Stuart Cunningham gave the keynote this morning, “Never the twain shall meet?” and while he covered quite a bit, here’s what I took from it.
“The clashing point of two subjects, two disciplines, two cultures – of two galaxies, so far as that goes – ought to produce creative chaos.”
– CP Snow, The Two Cultures, 1959
Stuart started with CP Snow’s notion of two cultures as a way of introducing the challenges and opportunities of bringing together different disciplines. He reminded us that innovation networks are relatively new policy frameworks and are still highly contestable, not least because they challenge traditional neoliberalism. Still, cultures and parallel universes are converging: we’re seeing “fifth generation” innovation (pdf), services based economies and process innovation, and the breaking of the Frascati Manual. He continued to explain that the social sciences have come into their own in this environment, but the arts and humanities have yet to develop a convincing framework for innovation. One issue is different modes of knowledge; they too often oppose scientistic knowledge as too narrow or claim that all creative work is intrinsically innovative. But they are also too often seen as hand-maidens to science, “understanding and managing the consequences” of new science. (See Stuart’s contribution to this panel conversation (pdf) on technology, creativity and policy.) He then went on to provide some evidence for how things are changing, including AHRC, NESTA, GIF, Better by Design, and NZ Humanities Council becoming a division of the Royal Society, and several examples of complex problems that are best served by cross-disciplinary research teams. (See Anne Salmond’s speech on a “new enlightenment” at the Royal Society of New Zealand Fellows dinner in May 2010.)
Of particular interest to me, and something I had really hoped would be given more time at the conference, were Stuart’s examples of hindrances to collaboration, including: cultural/epistemological/methodological differences; rank and file protect disciplinary knowledge; insufficient resourcing and expertise; structural rigidity; little encouragement; significant barriers; lack of recognition and status; lack of mutual respect; lack of patience and imagination; lack of reward structure. He said we need to: promote a new mindset; change research behaviour; educate for greater collaboration; train ‘boundary spanners’; provide leadership training/opportunities for new researchers; coordinate and advocate cross-sectoral collaboration; create more linkage schemes; and build the question of impact (PBRF, ERA & REF) in from the start.

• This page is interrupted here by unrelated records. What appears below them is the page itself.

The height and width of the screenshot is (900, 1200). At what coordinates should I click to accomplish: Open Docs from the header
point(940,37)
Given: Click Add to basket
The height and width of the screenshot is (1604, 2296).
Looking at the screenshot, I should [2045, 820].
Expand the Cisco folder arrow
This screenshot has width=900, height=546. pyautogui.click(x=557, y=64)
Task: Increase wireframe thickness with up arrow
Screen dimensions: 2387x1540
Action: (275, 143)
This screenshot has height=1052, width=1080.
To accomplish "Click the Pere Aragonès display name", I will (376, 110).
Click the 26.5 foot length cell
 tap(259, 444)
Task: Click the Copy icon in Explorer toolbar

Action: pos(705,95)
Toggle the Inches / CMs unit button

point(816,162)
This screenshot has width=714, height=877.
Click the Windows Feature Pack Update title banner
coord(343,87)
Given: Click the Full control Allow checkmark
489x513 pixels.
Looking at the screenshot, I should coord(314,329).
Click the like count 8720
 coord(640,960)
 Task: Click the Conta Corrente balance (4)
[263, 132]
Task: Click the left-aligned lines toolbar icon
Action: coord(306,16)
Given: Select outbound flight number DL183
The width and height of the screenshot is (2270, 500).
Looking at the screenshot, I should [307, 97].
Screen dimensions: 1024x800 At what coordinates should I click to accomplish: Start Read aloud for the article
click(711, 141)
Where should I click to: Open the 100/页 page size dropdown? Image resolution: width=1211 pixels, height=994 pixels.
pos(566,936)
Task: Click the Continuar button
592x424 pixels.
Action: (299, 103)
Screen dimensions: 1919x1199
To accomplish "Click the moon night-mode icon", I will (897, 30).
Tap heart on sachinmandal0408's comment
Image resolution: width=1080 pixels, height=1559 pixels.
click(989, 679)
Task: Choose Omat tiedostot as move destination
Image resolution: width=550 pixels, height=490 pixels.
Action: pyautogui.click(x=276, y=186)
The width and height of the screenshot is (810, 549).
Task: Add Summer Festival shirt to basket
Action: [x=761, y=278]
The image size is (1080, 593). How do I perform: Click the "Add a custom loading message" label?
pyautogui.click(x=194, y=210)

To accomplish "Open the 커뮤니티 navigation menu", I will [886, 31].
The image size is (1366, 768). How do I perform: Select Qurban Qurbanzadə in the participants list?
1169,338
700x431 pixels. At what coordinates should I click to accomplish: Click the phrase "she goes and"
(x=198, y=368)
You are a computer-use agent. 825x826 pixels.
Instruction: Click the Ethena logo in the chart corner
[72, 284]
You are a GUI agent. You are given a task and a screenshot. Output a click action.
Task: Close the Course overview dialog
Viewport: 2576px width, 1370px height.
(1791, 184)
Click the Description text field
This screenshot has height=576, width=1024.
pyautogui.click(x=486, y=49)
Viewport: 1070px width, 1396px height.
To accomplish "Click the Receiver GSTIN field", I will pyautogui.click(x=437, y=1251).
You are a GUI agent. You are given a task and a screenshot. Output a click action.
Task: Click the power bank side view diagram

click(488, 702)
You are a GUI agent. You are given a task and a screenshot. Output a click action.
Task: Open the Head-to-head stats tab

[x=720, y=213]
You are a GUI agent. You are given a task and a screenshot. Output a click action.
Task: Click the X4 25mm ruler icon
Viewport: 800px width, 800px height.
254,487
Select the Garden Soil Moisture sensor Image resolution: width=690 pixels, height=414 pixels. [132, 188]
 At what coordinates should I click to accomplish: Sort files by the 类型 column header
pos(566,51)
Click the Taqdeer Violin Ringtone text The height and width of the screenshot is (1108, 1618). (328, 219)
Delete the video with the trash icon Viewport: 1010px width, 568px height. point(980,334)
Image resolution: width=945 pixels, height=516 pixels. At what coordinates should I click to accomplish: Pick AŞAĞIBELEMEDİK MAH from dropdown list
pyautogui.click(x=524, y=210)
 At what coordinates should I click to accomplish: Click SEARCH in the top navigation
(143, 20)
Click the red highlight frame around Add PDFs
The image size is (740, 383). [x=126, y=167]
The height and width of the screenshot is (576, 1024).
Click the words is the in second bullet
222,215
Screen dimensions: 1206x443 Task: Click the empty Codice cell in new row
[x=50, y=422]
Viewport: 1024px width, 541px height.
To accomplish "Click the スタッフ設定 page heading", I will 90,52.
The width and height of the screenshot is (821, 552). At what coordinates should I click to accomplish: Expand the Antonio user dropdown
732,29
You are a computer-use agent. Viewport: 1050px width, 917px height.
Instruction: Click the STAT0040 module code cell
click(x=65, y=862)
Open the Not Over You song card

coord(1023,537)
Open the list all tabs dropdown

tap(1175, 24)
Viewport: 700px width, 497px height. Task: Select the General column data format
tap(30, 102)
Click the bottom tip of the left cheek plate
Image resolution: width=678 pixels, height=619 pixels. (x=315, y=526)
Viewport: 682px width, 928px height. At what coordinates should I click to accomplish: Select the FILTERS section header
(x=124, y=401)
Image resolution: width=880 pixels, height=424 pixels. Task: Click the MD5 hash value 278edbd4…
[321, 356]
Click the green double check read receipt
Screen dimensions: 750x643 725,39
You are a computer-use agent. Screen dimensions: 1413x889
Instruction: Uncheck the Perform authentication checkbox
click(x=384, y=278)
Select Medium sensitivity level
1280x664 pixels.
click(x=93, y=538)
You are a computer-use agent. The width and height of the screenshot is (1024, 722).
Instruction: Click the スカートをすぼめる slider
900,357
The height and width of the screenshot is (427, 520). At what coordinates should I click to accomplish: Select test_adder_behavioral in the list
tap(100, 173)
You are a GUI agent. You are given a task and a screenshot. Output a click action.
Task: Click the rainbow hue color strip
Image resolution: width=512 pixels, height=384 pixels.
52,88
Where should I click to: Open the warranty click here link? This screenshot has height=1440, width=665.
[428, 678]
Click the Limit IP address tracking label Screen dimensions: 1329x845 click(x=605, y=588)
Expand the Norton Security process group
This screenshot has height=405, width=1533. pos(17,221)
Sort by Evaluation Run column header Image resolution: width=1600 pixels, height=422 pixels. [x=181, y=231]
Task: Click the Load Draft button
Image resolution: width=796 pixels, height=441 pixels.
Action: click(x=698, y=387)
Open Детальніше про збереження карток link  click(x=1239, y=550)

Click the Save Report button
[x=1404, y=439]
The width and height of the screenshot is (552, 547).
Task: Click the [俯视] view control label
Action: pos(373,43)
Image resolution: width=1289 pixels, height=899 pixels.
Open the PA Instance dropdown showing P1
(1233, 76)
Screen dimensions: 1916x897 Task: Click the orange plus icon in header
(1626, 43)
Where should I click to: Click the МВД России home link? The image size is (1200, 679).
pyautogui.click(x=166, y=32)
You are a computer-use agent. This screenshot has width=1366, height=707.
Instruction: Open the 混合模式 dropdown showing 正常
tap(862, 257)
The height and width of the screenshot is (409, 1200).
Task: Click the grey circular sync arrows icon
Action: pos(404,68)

Moving on to innovator profiles, Peter Shepherd argued that NZ has an unhealthy dependence of primary industries (agriculture & tourism) but the environmental impact is enormous. He said we need non-traditional knowledge based industries with low carbon footprints, no trade barriers, high profit margins, protectable IP, high wage job creation. Industries and companies that fit this model include biofuels (Lanzatech), medical devices (Fisher & Paykel), human therapeutics (Pathway) and nanotechologies. He also said that NZ has a lot of work to do to make it happen because the support isn’t here, but the good news is that we can do it–we need to make it happen and not wait for it to happen. Ray Avery talked about applied research as taking some knowledge that is fundamental and applying it to another discipline, and stressed observation as the precursor of innovation. He argued that innovation starts in the field, not the lab, and we need to participate, observe, learn the environment and culture. For example, imagine setting specs by what people can afford instead of what we want or what we think they need.
The rest of the morning session was spent at rapid-fire roundtable discussions. I attended Lesley Middleton‘s table on research collaboration and Tracey McIntosh‘s table on social justice research. Although I found both very interesting, I really would have liked to see more workshop-type opportunities. There was a lot of talking and sharing of experience and nodding in agreement or recognition, but little attention given to practical, actionable information–especially in terms of problem-solving or overcoming barriers.